The honest answer: it depends on what you’re doing — and the risk is probably a little different than what you’ve heard.
Public WiFi security advice ranges from “it’s completely fine, websites are encrypted now” to “never connect to public WiFi, ever, criminals are everywhere.” Both of those are wrong. Let me give you the realistic picture.
What Can Actually Go Wrong?
The Evil Twin Attack
This is the sneakiest threat on public WiFi. A criminal sets up a fake WiFi hotspot with a name nearly identical to the legitimate one. “Starbucks WiFi” vs. “Starbucks_WiFi.” You connect to the fake one — it probably even provides internet access — but everything you send flows through the attacker’s device first.
This is called a rogue access point, or “evil twin”, and it requires someone to physically be there running it. It happens, but it requires deliberate effort from a criminal who has chosen your specific location.
Unencrypted Traffic Snooping
On an unencrypted network (one without a password, or an old-style WEP-encrypted network), traffic is transmitted “in the clear.” Anyone on the same network with the right software can potentially see what you’re sending and receiving.
Here’s the important caveat: most websites you visit today use HTTPS — that little padlock in your browser’s address bar. HTTPS encrypts your traffic end-to-end, so even if someone intercepts it on the WiFi network, they can’t read it. If you’re on an HTTPS website, the contents of your browsing are protected even on sketchy public WiFi.
If a website shows “HTTP” (no S) in the address bar — which is increasingly rare but still exists — your traffic is readable to anyone on the same network.
Malware Distribution
On some public networks, attackers can push software update popups that are actually malware installers. If a public WiFi network asks you to “update software” or “install a certificate” before connecting, decline and leave that network.
What’s Actually Safe on Public WiFi?
- Checking news sites, weather, sports scores — basically fine
- Watching streaming video — fine; encrypted and nothing sensitive
- Logging into accounts on HTTPS sites — reasonably safe, but read the caveats below
- Online banking or financial transactions — this is where I’d want a VPN or use my phone’s cellular data instead
When Should You Use a VPN?
A VPN (Virtual Private Network) creates an encrypted tunnel between your device and the internet, so even if someone intercepts your traffic on a public WiFi network, all they see is scrambled data. For sensitive activity on public WiFi — banking, work email, anything involving passwords or personal information — a VPN is a solid layer of protection.
I’ve written a separate post going deep on VPNs and how to choose a trustworthy one. The short version: use a reputable paid VPN rather than a free one, since nearly 40% of free VPN apps have been found to contain malware.

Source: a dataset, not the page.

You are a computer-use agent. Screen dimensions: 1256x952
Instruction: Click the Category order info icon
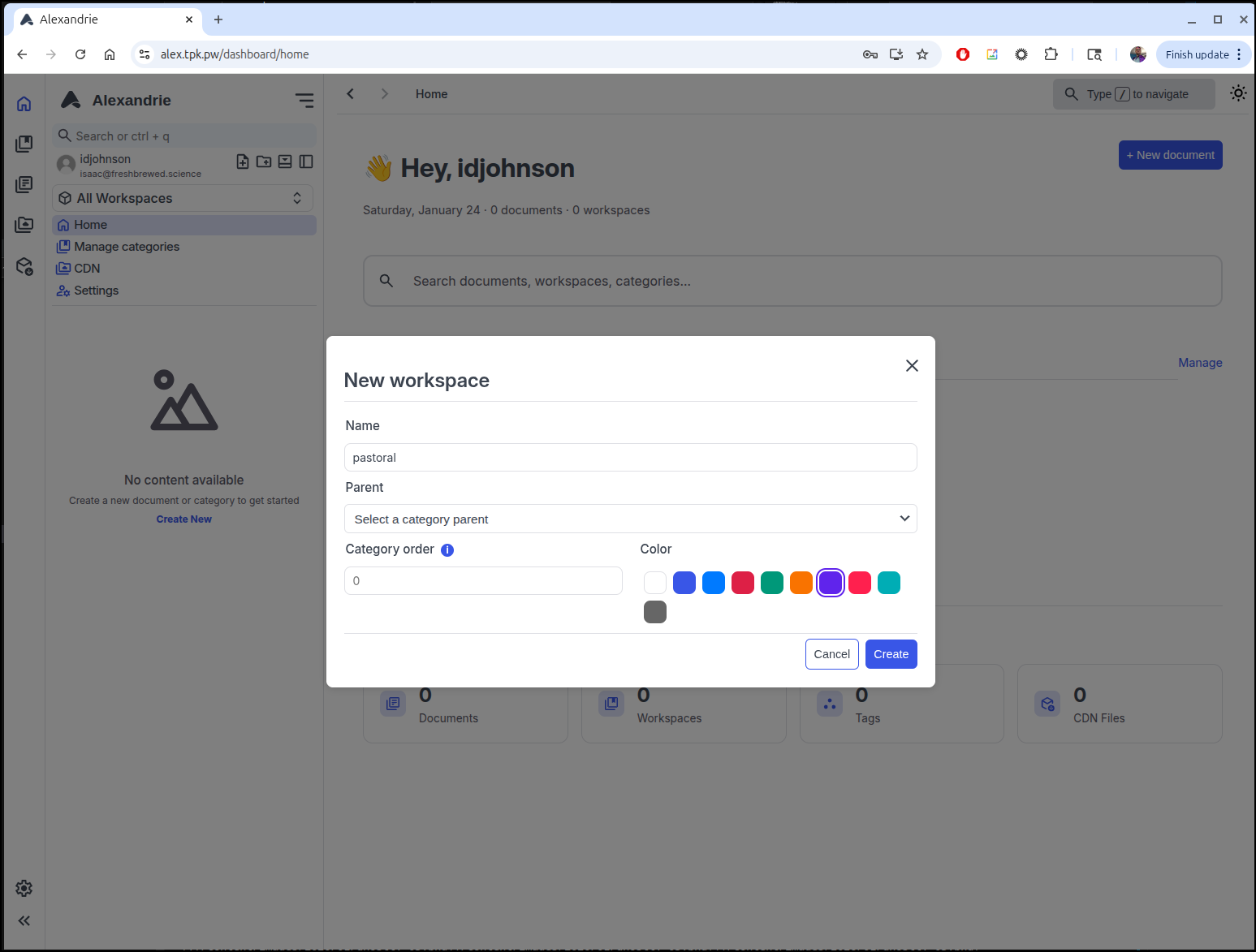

The Simple, Practical Rules
For everyday browsing (news, YouTube, etc.): Public WiFi is fine. Make sure the site has HTTPS (the padlock).
For logging into important accounts: Either use your phone’s cellular data (4G/5G), or use a reputable VPN on your laptop.
For banking and financial transactions: Use cellular data or a VPN. This is not the moment to trust that the “AirportFreeWiFi” network is legitimate.
Always: If a network asks you to install anything before connecting, walk away.
One overlooked trick: When you’re done with a public WiFi network, tell your device to “forget” it. Otherwise, your phone will automatically reconnect to any network with the same name — including a criminal’s evil twin with a matching name set up at the same location another day.
Bottom line: Public WiFi isn’t the boogeyman it’s sometimes made out to be — especially if you’re just browsing. But for anything sensitive, use cellular data or a trusted VPN, look for HTTPS on every site you log into, and don’t let your device silently reconnect to remembered networks.